| PhD Seminar

Name of the Speaker: Ms.Nancy Nayak (EE17D408)
Guide: Prof. Sheetal Kalyani
Venue: ESB-244 (Seminar Hall)
Date/Time: 24th November 2023 (Friday), 11:00 AM
Title: Rotate the ReLU to Sparsify Deep Networks Implicitly


Compact and energy-efficient models have become essential in this era when deep learning-based solutions are widely used for various real-life tasks. In this paper, we propose rotating the ReLU activation to give an additional degree of freedom in conjunction with the appropriate initialization of the rotation. This combination leads to implicit sparsification without the use of a regularizer.
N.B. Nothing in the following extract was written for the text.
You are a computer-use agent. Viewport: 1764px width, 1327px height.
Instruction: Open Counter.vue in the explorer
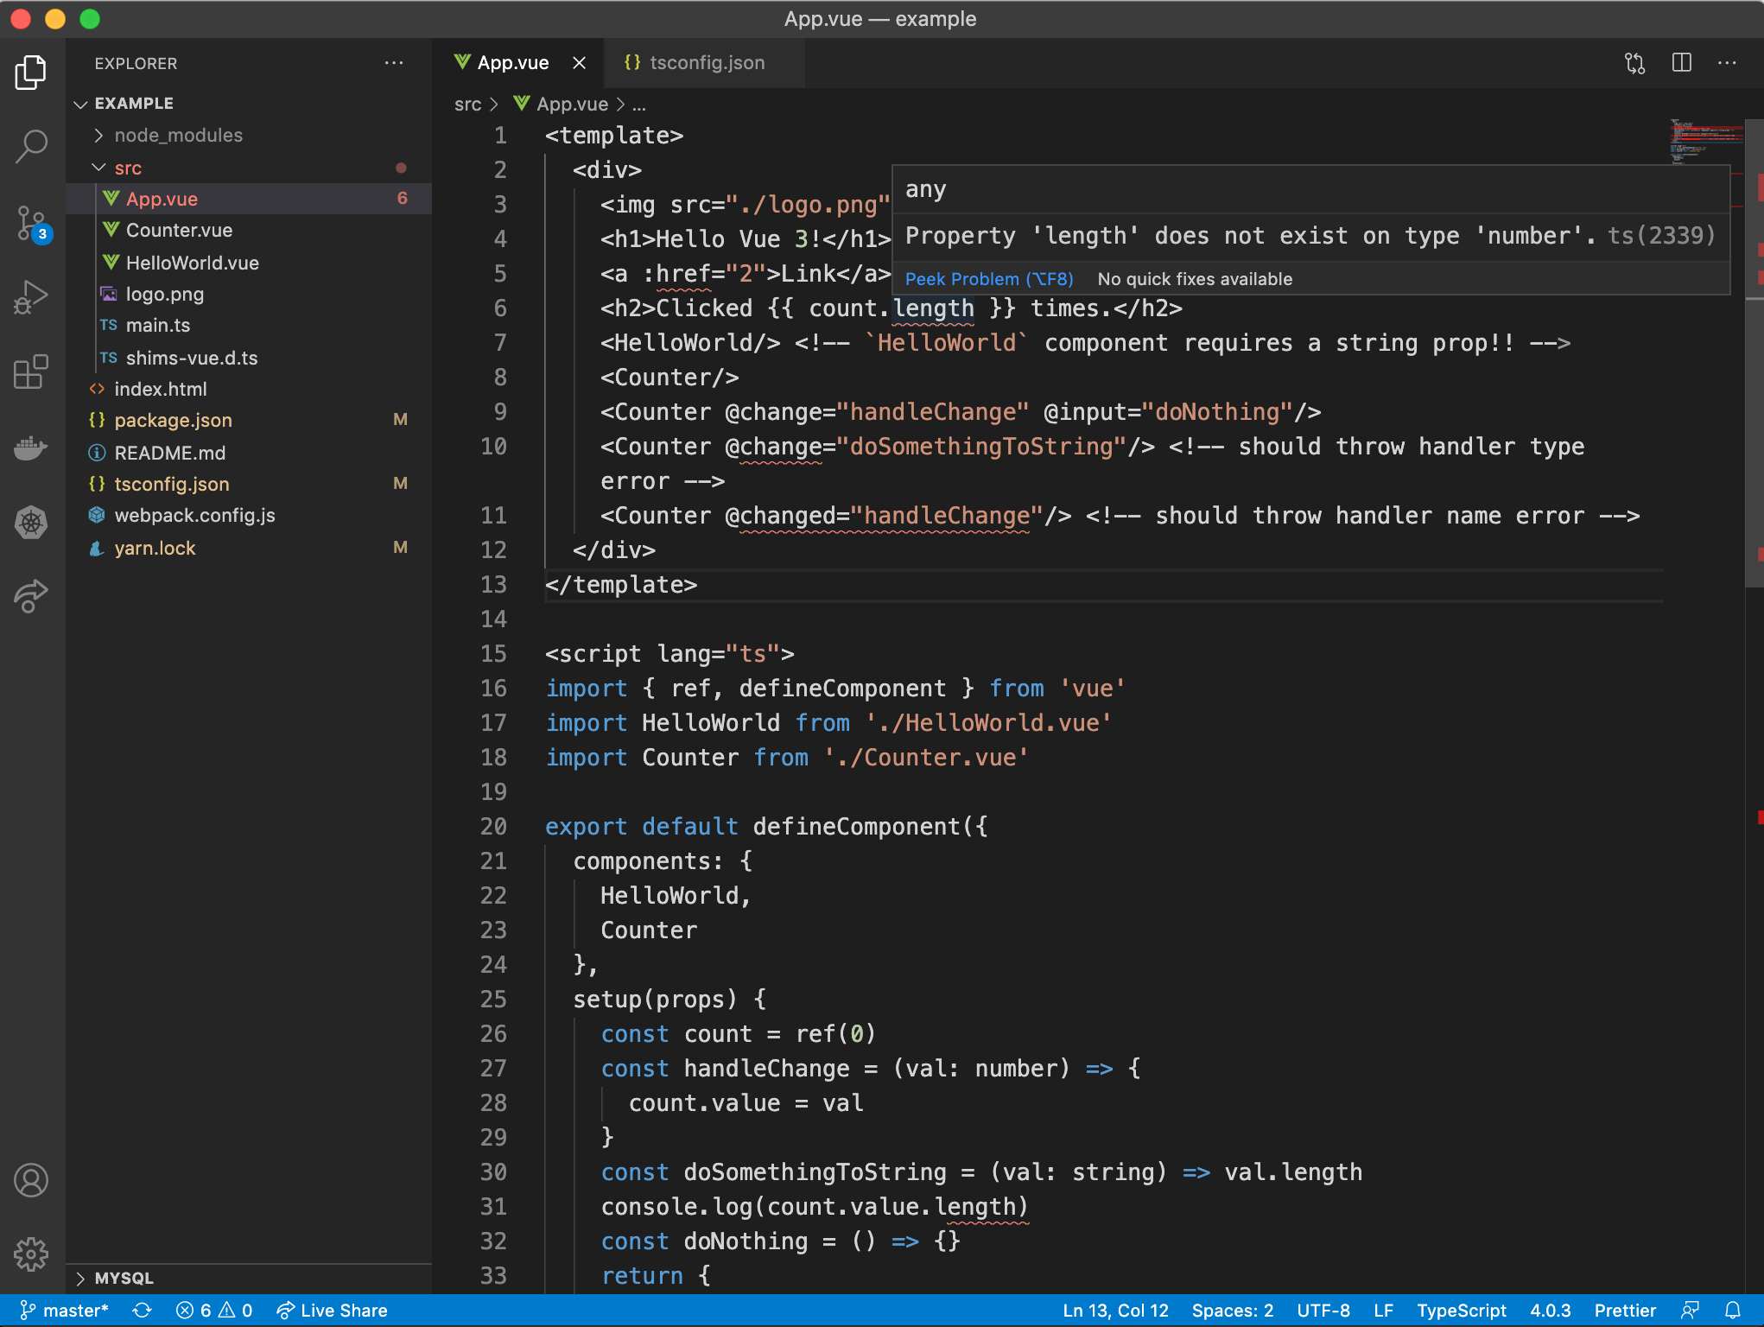pos(179,231)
We show that this rotated ReLU (RReLU) activation improves the representation capability of the parameters/filters in the network and eliminates those parameters/filters that are not crucial for the task, giving rise to significant savings in memory and computation. While the state-of-the-art regularization-based Network-Slimming method achieves 28.65% saving in memory and 25.1% saving in computation with ResNet-164, RReLU achieves a saving of 46.2% in memory and 35.77% in the computation without any loss in accuracy. The savings in memory and computation further increase by 51.5% and 40.58%, respectively, with the introduction of L1 regularization to the RReLU slopes}. We note that the slopes of the rotated ReLU activations act as coarse feature extractors and can eliminate unnecessary features before retraining. Our studies indicate that features always choose to pass through a lesser number of filters. We demonstrate the results with popular datasets such as MNIST, CIFAR-10, CIFAR-100, SVHN, and Imagenet with different architectures, including Vision Transformers. We also briefly study the impact of adversarial attacks on RReLU-based ResNets and observe that we get better adversarial accuracy for the architectures with RReLU than ReLU. We also demonstrate how this concept of rotation can be applied to the GELU activation function, commonly utilized in Transformer architectures. For the GELU-based multi-layer perceptron (MLP) part of the Transformer, we obtain 2.6% improvement in accuracy with 6.32% saving in both memory and computation.